Having completed all startup testing of components and systems, the Waste Treatment and Immobilization Plant (WTP) at the Hanford Site near Richland, Wash., has moved to the commissioning phase, the Department of Energy’s Office of Environmental Management (EM) announced last week. During the commissioning phase, the final steps will be taken to prepare for the vitrification of radioactive and chemical waste as part of Hanford’s Direct-Feed Low-Activity Waste (DFLAW) program.
“It was a huge milestone for the startup team to transfer the final DFLAW systems to the care, custody, and control of plant management,” said Valerie McCain, project director and senior vice president for Bechtel National, the prime contractor designing, building, and commissioning the WTP. “We are in the final phase of our preparations to start vitrifying waste.”

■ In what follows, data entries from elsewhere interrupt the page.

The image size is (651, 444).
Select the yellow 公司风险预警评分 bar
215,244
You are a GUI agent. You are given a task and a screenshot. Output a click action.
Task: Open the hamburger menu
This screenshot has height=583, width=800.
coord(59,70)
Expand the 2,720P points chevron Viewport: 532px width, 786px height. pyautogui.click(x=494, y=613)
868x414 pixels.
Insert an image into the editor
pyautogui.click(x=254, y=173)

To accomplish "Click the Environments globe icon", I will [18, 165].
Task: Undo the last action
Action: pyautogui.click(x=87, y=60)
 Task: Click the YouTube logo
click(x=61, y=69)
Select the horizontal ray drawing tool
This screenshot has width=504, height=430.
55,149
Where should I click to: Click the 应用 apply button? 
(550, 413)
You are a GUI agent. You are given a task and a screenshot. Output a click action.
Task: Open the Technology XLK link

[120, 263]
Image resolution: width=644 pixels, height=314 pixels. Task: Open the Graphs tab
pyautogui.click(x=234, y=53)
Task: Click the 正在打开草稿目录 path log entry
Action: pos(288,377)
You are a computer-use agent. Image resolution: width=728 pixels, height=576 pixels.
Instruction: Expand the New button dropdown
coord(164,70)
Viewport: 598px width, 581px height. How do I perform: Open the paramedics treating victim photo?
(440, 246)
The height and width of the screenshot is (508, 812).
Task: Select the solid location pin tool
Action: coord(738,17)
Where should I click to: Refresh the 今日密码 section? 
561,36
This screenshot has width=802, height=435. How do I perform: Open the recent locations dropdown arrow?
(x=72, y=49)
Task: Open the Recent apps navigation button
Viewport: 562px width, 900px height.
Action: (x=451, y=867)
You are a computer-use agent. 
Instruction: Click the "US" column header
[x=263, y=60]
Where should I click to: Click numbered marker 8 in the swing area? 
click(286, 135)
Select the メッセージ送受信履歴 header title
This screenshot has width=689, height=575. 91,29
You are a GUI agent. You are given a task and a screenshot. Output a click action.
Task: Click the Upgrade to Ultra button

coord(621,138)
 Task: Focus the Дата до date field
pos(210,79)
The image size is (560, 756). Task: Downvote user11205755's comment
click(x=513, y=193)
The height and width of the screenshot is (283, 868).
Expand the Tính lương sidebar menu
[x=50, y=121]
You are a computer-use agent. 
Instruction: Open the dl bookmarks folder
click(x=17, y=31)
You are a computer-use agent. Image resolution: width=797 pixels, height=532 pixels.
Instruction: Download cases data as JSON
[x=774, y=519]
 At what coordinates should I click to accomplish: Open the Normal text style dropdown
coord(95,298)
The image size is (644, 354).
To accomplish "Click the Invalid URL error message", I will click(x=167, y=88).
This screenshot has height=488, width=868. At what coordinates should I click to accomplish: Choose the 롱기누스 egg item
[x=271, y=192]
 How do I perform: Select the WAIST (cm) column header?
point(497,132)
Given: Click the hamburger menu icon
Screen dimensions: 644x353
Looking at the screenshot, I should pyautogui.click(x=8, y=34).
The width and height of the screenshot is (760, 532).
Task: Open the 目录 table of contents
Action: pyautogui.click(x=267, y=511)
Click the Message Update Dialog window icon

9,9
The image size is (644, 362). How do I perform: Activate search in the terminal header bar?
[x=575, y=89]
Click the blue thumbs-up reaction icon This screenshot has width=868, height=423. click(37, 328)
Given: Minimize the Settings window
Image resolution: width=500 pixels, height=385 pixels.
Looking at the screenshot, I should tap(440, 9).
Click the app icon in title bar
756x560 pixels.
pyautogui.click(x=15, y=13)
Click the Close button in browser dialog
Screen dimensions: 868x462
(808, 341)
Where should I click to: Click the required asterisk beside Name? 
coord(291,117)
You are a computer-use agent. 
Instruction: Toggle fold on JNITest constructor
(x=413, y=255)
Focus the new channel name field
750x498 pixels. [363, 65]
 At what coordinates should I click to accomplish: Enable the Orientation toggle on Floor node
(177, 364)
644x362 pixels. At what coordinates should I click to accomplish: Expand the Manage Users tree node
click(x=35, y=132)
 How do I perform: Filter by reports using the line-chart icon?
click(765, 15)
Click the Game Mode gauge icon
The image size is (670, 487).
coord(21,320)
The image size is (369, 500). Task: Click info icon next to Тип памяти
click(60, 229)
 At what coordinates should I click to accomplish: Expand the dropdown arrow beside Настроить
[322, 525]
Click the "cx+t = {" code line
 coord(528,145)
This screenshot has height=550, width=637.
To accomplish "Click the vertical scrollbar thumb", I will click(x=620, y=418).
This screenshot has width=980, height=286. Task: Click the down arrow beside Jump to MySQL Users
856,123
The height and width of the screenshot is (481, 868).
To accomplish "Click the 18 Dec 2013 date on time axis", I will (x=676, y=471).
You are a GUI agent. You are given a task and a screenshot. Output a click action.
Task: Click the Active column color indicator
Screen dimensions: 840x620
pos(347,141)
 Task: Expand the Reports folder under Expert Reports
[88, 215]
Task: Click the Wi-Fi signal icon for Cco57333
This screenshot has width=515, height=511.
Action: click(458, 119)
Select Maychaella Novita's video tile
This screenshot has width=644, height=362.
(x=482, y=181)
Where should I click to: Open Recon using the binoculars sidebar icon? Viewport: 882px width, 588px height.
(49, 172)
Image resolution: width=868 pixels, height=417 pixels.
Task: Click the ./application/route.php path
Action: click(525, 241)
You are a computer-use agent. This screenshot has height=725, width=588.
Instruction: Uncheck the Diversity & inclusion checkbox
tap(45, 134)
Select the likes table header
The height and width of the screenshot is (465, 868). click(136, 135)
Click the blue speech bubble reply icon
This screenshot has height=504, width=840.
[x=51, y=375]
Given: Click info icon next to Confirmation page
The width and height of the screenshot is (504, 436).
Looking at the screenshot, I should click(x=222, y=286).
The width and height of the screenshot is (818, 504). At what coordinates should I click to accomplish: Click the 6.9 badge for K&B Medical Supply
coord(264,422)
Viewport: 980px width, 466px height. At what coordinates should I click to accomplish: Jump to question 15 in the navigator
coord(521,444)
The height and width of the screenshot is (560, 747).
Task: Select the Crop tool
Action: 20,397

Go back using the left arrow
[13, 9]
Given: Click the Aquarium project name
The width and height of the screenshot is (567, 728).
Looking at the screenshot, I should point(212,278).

The WTP facilities can be viewed interactively using the DOE’s self-guided Hanford Virtual Tour.
DFLAW: A system of interdependent projects and infrastructure improvements, DFLAW begins with the Tank-Side Cesium Removal System, a pretreatment system that will filter out suspended solids and remove radioactive cesium to produce low-activity waste feed from tank waste liquid. The waste will then be sent to the WTP’s Low-Activity Waste Facility, where the waste and glass-forming materials will be mixed in two large melters. The resulting vitrified waste will be poured into stainless steel containers and transported to the site’s Integrated Disposal Facility for disposal.
He said it: Mat Irwin, EM Office of River Protection deputy assistant manager for the WTP, said, “With the completion of startup testing, we can focus on commissioning and establishing the operating culture necessary to safely begin a new era of operations at Hanford. All contractors are driving toward 24/7 operations to ensure we can operate the plant successfully.”